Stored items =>

· · · ·

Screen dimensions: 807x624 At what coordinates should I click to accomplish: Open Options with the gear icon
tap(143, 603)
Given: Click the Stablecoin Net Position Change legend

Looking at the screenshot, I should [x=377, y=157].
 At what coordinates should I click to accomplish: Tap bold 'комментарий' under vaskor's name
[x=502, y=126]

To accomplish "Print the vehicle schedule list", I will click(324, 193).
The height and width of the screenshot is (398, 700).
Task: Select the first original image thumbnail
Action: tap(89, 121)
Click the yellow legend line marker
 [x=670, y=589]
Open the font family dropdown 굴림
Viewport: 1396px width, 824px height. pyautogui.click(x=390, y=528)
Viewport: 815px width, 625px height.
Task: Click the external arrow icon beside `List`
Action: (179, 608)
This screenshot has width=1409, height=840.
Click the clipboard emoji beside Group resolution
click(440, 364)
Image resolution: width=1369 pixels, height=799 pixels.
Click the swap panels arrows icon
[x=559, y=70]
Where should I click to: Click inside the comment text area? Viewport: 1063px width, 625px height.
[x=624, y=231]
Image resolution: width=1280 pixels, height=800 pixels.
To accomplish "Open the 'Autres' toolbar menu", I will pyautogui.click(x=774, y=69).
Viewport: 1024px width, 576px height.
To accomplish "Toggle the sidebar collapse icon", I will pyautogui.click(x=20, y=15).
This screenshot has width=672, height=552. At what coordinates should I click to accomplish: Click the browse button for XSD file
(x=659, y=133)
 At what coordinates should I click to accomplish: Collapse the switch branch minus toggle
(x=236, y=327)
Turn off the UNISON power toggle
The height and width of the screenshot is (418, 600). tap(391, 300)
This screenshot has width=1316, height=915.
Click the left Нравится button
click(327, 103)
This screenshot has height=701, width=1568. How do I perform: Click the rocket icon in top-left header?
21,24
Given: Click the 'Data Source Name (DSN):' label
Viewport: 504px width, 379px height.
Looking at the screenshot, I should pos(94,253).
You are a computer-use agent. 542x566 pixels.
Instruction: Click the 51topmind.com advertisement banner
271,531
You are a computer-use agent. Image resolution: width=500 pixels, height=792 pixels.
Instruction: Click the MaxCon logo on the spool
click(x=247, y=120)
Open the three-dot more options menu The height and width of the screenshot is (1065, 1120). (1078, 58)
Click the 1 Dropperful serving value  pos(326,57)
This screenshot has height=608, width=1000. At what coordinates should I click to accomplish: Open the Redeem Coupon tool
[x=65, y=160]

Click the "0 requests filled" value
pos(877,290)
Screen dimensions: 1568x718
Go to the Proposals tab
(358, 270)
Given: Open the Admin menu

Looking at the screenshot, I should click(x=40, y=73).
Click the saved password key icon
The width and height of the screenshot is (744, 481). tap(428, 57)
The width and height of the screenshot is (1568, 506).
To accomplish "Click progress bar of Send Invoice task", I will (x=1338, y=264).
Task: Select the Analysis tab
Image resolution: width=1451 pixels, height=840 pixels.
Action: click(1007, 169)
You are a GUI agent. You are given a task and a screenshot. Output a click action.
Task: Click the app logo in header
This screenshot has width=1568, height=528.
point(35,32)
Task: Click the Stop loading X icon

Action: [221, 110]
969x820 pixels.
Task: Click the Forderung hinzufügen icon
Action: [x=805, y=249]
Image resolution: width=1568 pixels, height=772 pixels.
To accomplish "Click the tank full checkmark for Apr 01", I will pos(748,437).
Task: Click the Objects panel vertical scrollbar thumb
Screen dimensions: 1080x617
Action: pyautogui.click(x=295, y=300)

· · · ·

Search the entries for the word "computer". Copy each line where it appears.

Solution to the exercise =>
You are a computer-use agent. 542x566 pixels.
You are a computer-use agent. Image resolution: width=500 pixels, height=792 pixels.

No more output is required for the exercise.